Chemical and physical analysis over the decades has shown that there is a similarity between the composition of the rocks of the Moon and Earth, and it turns out that they are rich in calcium and basalt, dating back to around 60 million years after the formation of solar energy. system.
This prompted scientists to suggest that the origin of the Moon was terrestrial, and in 1984 the currently dominant theory emerged that the Moon formed after a Mars-sized planet (called Theia) entered collided with Earth billions of years ago, causing some of the matter from this collision to separate to form what we now know to be the Moon.
But, according to researchers at Pennsylvania State University in… study According to a new study published in the Planetary Science Journal, the above is incorrect and the Moon was captured at a time when it was passing near Earth in ancient times.
For the sake of the analogy, imagine that you are catching a ball that passes quickly by you, but instead of your hands, the Earth has a gravitational force that can catch objects that pass by it. ‘She.
Here’s a short video from NASA explaining the prevailing theory about the origin of the Moon:
Capture exchange theory
The researchers explain in the new study that there are questions that conflict with the fact that the Moon was created by collision, fragmentation, and then reconstruction, because if that had happened, the Moon would have must have orbited above the planet’s equator. but it runs on a different level. Rather, it appears that the Moon is more in harmony in its orbit with the Earth’s equator.
While the new theory adopted by this team, called “exchange capture theory”, explains that Earth’s gravity captured the moon when it was in a binary system (i.e. orbiting around ‘another small body), then separated them from each other with gravitational forces, which led to the moon being captured and rotated to its current level.
Calculations carried out by the research team showed that the aforementioned separation process corresponds to the current orbit of the Moon and its deviation from what is expected of it, and also corresponds to the influence gravitational force of the Sun on the Moon.

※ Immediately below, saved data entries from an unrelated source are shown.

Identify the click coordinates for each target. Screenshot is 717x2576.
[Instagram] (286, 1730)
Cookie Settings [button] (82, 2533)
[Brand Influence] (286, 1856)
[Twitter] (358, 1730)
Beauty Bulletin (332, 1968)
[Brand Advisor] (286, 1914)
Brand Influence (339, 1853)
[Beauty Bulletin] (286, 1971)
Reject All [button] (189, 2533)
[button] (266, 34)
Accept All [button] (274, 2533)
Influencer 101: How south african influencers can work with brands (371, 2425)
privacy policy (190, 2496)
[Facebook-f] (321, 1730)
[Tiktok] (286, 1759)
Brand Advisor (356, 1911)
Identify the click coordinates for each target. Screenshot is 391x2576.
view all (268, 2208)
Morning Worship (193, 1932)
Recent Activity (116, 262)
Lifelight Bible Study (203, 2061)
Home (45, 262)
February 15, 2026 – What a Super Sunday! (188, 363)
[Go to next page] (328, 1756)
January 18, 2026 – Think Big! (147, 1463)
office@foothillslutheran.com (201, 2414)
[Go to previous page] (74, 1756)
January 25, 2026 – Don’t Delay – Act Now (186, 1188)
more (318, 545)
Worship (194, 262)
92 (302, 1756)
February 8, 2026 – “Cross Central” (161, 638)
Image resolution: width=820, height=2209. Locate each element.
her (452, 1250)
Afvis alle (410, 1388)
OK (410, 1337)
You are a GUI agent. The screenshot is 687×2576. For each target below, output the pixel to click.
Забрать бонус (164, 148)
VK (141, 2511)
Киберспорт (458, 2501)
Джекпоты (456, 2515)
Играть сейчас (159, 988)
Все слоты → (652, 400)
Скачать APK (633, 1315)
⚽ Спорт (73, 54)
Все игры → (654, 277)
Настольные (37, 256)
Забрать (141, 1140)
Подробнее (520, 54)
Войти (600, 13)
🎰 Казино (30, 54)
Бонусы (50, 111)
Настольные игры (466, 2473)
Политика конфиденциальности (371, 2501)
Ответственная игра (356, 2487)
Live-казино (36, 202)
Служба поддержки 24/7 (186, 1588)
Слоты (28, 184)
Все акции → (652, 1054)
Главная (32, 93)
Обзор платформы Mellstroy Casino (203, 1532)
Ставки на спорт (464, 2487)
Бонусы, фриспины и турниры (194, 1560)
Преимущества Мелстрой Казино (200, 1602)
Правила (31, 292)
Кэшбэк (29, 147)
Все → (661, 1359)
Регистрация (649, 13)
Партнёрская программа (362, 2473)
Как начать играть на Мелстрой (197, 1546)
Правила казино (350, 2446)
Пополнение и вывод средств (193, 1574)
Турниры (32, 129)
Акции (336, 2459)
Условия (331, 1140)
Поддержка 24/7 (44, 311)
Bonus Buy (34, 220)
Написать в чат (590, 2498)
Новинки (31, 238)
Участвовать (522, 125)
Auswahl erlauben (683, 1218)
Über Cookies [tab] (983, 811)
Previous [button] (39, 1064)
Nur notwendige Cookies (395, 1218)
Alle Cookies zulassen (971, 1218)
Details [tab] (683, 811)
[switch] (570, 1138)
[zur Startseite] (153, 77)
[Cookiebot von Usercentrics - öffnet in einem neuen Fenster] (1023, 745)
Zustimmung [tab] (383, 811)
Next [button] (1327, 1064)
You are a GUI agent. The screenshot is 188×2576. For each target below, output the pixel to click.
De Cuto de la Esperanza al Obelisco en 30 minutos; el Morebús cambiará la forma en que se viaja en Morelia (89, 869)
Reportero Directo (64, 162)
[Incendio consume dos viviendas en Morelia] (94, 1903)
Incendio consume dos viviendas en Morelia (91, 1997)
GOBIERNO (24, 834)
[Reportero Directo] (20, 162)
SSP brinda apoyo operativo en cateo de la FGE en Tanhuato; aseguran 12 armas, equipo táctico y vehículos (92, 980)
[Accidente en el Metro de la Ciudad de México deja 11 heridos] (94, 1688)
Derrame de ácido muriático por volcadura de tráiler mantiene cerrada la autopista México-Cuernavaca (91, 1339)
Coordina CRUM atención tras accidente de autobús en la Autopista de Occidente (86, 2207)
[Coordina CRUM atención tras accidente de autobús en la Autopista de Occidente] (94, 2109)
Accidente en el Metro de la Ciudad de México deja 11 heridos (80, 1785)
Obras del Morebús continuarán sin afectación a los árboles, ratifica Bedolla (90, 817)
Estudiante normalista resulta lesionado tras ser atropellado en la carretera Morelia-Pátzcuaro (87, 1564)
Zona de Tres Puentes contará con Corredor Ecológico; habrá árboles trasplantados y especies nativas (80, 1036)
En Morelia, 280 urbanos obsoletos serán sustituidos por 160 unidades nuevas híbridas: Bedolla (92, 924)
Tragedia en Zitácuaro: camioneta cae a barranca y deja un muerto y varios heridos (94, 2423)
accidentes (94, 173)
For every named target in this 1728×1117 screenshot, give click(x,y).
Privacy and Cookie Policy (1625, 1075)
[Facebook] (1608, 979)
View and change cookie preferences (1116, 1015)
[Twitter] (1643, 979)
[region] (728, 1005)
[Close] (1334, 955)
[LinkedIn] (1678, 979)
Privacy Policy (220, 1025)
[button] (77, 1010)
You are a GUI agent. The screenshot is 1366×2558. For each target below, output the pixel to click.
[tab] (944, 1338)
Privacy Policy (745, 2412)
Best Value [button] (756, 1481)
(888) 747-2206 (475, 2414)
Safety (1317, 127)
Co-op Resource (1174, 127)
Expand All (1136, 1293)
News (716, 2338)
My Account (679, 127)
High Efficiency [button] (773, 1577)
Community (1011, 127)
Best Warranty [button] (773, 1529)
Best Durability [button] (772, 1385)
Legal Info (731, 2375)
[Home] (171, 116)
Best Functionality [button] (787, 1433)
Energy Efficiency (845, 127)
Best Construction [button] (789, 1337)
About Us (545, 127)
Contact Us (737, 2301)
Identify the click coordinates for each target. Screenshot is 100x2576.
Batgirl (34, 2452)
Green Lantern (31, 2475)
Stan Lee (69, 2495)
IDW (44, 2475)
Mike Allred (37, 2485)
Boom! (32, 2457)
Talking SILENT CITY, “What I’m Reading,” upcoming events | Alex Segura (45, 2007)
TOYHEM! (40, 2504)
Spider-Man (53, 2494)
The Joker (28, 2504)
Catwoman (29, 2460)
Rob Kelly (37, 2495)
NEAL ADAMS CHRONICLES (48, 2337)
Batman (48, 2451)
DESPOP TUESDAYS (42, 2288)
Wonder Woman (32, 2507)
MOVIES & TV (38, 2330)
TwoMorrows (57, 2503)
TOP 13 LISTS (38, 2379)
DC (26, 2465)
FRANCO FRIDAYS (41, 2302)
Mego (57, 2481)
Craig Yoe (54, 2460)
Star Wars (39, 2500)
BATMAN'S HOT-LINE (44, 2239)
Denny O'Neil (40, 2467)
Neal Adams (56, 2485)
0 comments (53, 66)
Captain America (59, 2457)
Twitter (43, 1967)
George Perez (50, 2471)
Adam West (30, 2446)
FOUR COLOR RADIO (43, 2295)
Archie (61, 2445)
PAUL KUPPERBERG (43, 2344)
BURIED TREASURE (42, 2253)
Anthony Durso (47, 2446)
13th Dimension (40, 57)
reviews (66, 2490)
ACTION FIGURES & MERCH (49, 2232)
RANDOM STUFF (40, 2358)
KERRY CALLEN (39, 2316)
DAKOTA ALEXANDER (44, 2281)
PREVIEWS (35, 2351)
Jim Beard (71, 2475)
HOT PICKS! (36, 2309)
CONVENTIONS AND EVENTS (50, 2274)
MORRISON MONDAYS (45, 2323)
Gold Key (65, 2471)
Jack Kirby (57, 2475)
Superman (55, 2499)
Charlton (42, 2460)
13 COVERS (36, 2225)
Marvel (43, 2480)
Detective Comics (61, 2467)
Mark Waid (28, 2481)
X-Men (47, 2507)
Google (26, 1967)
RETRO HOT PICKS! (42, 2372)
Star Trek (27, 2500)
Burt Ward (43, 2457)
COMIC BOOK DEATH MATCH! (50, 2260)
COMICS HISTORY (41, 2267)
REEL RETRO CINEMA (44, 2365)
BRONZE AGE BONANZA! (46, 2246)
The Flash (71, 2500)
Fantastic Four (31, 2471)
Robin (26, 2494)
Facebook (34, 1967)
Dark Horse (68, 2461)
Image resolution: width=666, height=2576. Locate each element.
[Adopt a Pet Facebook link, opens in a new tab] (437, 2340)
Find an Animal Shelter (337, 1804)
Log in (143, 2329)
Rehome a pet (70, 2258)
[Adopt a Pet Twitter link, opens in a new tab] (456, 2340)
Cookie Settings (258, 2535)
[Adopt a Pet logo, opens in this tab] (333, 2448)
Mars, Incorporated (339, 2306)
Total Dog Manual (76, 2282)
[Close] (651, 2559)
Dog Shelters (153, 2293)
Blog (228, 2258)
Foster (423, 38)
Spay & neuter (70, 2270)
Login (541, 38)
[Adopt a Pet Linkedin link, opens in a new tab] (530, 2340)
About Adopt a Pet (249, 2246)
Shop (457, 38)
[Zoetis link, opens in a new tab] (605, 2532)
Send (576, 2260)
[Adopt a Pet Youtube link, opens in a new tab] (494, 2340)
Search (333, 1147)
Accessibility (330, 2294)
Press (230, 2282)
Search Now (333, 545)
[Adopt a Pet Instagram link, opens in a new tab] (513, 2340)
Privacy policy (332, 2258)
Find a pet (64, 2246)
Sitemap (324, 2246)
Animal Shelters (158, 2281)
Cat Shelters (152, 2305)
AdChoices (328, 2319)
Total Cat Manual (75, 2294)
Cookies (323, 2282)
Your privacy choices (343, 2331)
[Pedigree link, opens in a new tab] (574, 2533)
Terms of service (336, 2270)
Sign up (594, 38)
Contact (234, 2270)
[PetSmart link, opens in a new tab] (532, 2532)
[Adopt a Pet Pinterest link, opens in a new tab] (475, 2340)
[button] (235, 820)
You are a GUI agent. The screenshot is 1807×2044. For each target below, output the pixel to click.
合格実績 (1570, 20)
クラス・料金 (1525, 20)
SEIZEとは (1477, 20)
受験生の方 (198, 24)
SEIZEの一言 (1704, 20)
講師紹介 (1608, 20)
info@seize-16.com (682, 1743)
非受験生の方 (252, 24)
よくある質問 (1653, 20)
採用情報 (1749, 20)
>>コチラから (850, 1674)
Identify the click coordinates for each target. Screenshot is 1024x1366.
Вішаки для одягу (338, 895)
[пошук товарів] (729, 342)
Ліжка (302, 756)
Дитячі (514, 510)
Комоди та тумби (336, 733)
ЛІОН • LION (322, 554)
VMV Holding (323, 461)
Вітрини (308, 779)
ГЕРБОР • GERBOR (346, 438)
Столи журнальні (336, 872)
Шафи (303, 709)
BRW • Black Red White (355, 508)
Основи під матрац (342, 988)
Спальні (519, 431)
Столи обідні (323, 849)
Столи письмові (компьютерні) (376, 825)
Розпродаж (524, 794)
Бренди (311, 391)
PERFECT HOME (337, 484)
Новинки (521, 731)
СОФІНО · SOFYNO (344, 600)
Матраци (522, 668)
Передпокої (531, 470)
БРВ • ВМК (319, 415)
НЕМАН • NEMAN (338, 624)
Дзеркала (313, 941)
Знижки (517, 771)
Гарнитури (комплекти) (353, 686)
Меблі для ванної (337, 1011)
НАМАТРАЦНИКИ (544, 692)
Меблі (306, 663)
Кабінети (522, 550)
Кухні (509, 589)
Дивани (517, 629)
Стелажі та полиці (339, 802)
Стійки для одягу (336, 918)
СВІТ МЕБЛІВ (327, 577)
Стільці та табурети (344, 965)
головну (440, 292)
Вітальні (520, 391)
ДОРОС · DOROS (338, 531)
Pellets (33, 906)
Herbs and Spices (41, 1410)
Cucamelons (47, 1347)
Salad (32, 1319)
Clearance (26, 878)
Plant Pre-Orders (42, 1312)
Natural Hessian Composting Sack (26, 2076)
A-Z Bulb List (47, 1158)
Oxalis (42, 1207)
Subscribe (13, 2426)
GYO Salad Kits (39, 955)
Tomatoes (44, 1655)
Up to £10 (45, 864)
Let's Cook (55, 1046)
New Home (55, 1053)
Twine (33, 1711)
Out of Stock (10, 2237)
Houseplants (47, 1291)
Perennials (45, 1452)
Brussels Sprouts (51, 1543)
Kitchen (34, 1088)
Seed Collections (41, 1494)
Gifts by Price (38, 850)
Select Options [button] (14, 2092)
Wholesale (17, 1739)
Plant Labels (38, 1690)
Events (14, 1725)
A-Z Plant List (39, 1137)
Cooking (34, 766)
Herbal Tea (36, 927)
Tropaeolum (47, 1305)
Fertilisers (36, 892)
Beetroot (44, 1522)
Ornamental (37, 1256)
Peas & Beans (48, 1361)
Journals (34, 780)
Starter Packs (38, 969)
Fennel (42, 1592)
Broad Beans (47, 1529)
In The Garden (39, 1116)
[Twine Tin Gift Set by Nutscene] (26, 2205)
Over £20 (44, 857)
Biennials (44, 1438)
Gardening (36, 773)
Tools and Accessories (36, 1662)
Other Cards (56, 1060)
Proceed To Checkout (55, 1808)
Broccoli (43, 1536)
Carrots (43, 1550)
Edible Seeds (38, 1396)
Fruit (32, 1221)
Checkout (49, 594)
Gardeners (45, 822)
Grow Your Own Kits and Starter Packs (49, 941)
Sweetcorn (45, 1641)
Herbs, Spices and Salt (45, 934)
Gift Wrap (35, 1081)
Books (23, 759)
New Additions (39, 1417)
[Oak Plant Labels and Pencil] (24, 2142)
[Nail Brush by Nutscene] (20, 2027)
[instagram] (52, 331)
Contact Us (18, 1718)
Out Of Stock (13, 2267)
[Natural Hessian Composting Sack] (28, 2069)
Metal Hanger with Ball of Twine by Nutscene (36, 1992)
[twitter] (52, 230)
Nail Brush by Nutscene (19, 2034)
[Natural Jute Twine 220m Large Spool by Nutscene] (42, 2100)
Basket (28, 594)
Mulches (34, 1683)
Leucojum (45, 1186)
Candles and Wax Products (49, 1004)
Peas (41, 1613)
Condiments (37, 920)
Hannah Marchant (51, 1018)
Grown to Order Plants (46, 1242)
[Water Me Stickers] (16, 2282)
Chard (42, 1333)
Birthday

The study shows that there is evidence that this type of capture occurred elsewhere in the solar system, where scientists believe that Triton, for example, which is the largest of Neptune’s moons, was pulled toward Neptune from the Kuiper belt.
Triton orbits Neptune in a retrograde orbit, moving in the opposite direction to the planet’s rotation, and its orbit is significantly tilted relative to Neptune’s equator (at an angle of 67 degrees).
But Triton’s situation is different from that of the Moon, because the Moon actually rotates in an inclined orbit, but at an angle of only 5 degrees. In this context, more observational evidence and studies are still needed to confirm the new hypothesis.